Ausschreibungen für Wind- und Solarstrom sollen erhöht werden

Ferner drängen die Unternehmen auf konkrete Maßnahmenpakete für die Umsetzung des Klimaschutzplans samt seiner Sektorziele. Dazu gehören ein Anheben der Ausschreibungsmengen für Strom aus erneuerbaren Quellen, Anreize für eine beschleunigte Gebäudesanierung und Vorfahrt für Stromnetze und Speicher.

Die neue Regierung solle zudem die Modernisierung von Steuern und Abgaben sowie die Beendigung der Subventionen für fossile Energieträger bis 2025 prüfen. Deutschland und die EU bräuchten jetzt einen konsequenten Einstieg in die Verkehrswende auf Schiene und Straße. Von der neuen Bundesregierung erwarten die Unternehmen entschiedene und effiziente Maßnahmen zum Erreichen des 40-Prozent-Klimaziels für 2020. Das Klimaziel für 2050 müsse auf bis zu 95 Prozent Emissionssenkung angehoben werden.

Energiekonzerne und Stadtwerke sind ebenfalls vertreten

Koordinatoren der Erklärung sind die Unternehmensverbände Stiftung 2 Grad (110614) und B.A.U.M. sowie die Entwicklungs- und Umweltorganisation Germanwatch. Die Allianz repräsentiert ihren Angaben zufolge über 450.000 Beschäftigte alleine in Deutschland und einen globalen Umsatz von mehr als 350 Milliarden Euro. Besonders bemerkenswert ist, daß ihr auch die Energiekonzerne E.ON, EnBW, EWE und Entega, die Stadtwerke München und Tübingen sowie der Stadtwerke-Verbund Trianel angehören.

Siemens hofft auf neue Impulse für den notleidenden Geschäftsbereich Energie

Auffällig ist ferner die Mitwirkung des Siemens-Konzerns mit dem ZVEI als Branchenverband. Siemens hat momentan im Geschäftsbereich Energie riesige Probleme: Der Absatz an Kohle- und Gasturbinen ist drastisch eingebrochen (171103). Zugleich läuft das neue Geschäft mit Windkraftanlagen weit schlechter als erwartet (171009). Anscheinend tritt der Konzern die Flucht nach vorn an, wenn er nun einen verläßlichen Ausstiegspfad bei der Kohleverstromung und einen stärkeren Ausbau der Erneuerbaren verlangt. Aufträge für neue Kohlekraftwerke hat er zumindest in Deutschland sowieso nicht mehr zu erwarten (170411).
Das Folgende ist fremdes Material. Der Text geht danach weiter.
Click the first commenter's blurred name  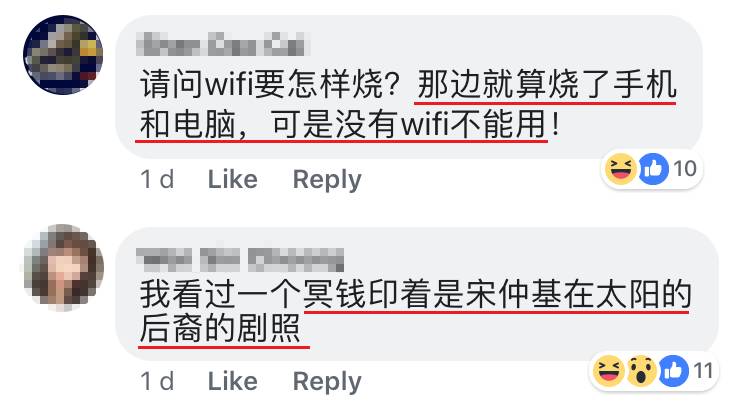click(x=221, y=44)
Dagegen werden Gaskraftwerke zur Abpufferung der fluktuierenden Wind- und Solarstromerzeugung weiterhin benötigt. Falls der stark gebremste Windkraft-Ausbau vor der deutschen Küste wieder in Fahrt käme, könnte Siemens ebenfalls profitieren. Ebenso von der geforderten "Vorfahrt für Stromnetze und Speicher".
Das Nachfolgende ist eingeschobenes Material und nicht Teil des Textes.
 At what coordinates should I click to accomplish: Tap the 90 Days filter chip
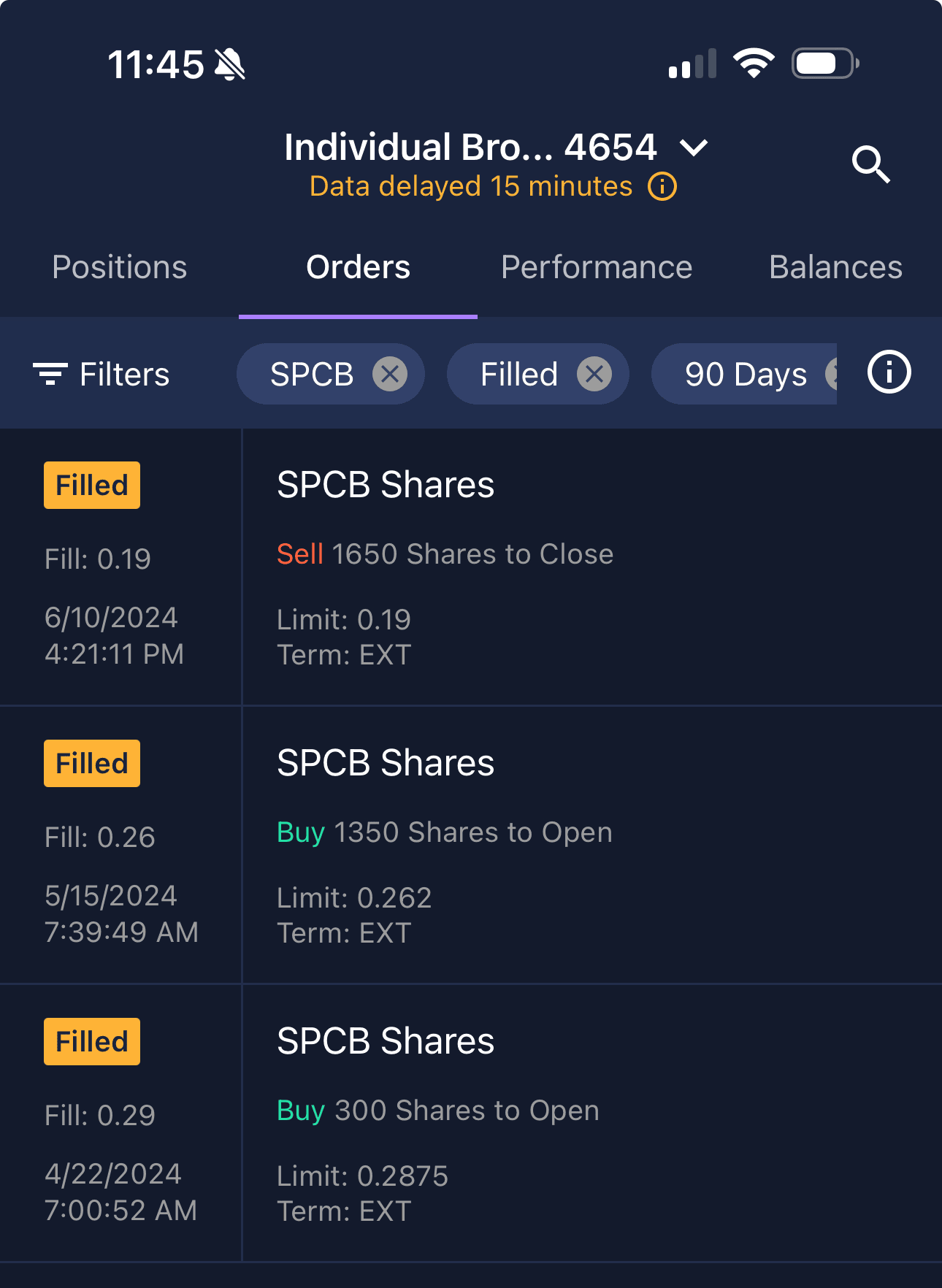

Laut "Spiegel online" (1.11.) hat die Berliner Lobby-Abteilung von Siemens sogar ein zweiseitiges Arbeitspapier an Vertreter von Grünen, CDU und FDP verschickt. Darin heißt es: "Ein beschleunigter Ausstieg aus der Kohleverstromung muß die klimapolitische Priorität der nächsten Bundesregierung werden. Die vorzeitige Stilllegung der CO2-intensivsten Kraftwerke sollte geprüft werden." Außerdem solle sich die neue Bundesregierung auf europäischer Ebene dafür einsetzen, daß für Emissionszertifikate ein Mindestpreis festgelegt sowie Subventionen und Kapazitätszahlungen für CO2-intensive Kraftwerke beendet werden.

FDP will noch immer eine subventionierte Kohle-"Kapazitätsreserve"
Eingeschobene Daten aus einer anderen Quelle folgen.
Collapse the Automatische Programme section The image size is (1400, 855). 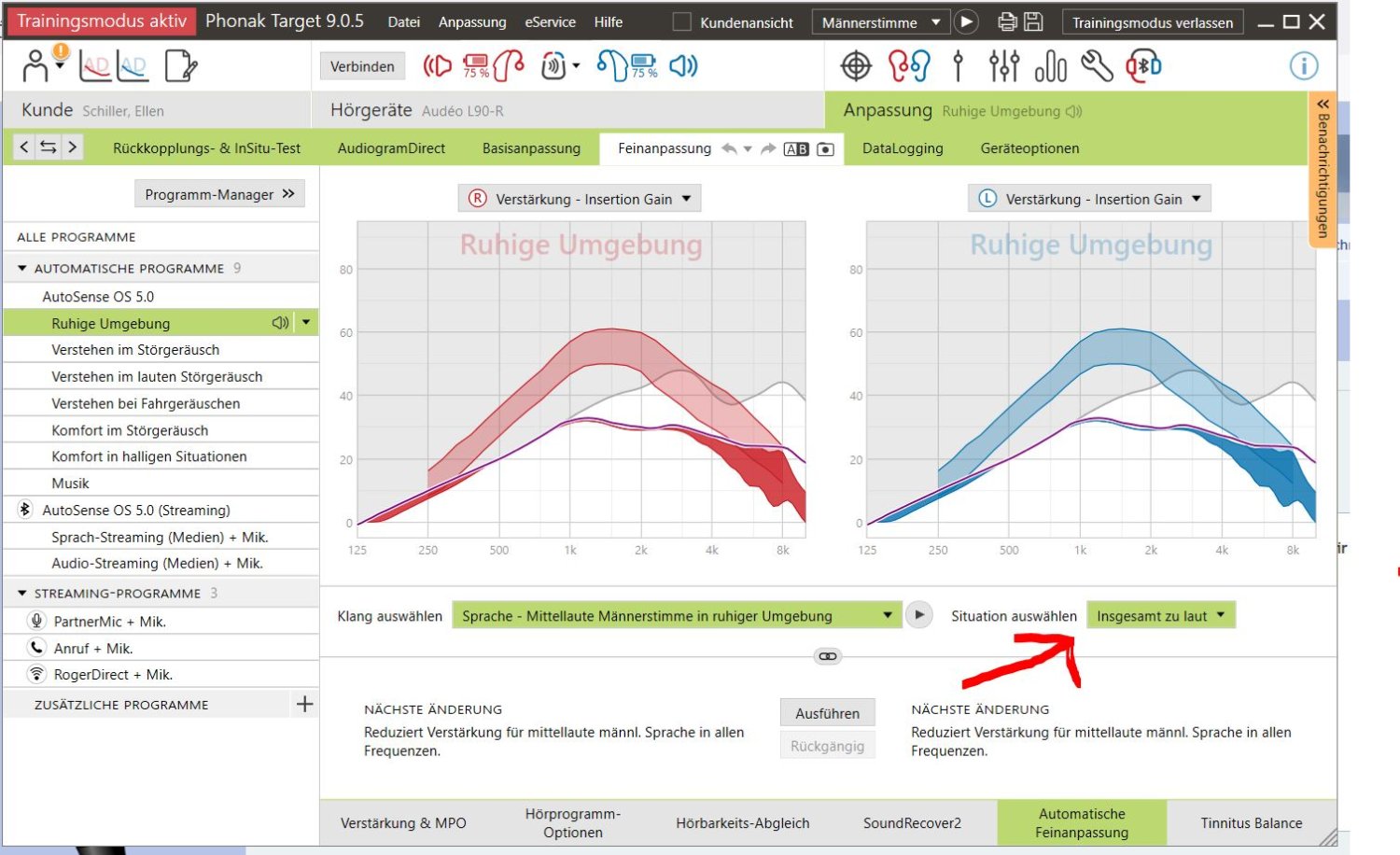coord(22,269)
Die FDP spielte sich dagegen in den Koalitionsverhandlungen als Beschützer der Industrie auf, indem sie das alte Konzept einer subventionierten "Kapazitätsreserve" vertrat, mit dem die Betreiber von Kohlekraftwerken schon seit Jahren versuchen, ihre durchaus entbehrlichen Anlagen von den Stromverbrauchern alimentieren zu lassen (130702). Der frühere Bundeswirtschaftsminister Sigmar Gabriel (SPD) hat dieses Konzept mal als "Hartz IV für Kraftwerke" verspottet. Trotzdem hat er dem Druck der Kraftwerksbetreiber zumindest teilweise nachgegeben und ihnen für die Stillegung von insgesamt acht Braunkohle-Blöcken millionenschwere Abwrack-Prämien zu Lasten der Stromverbraucher spendiert, die als Zahlungen für eine angeblich notwendige "Sicherheitsbereitschaft" kaschiert wurden (siehe 150701und Hintergrund Juli 2015).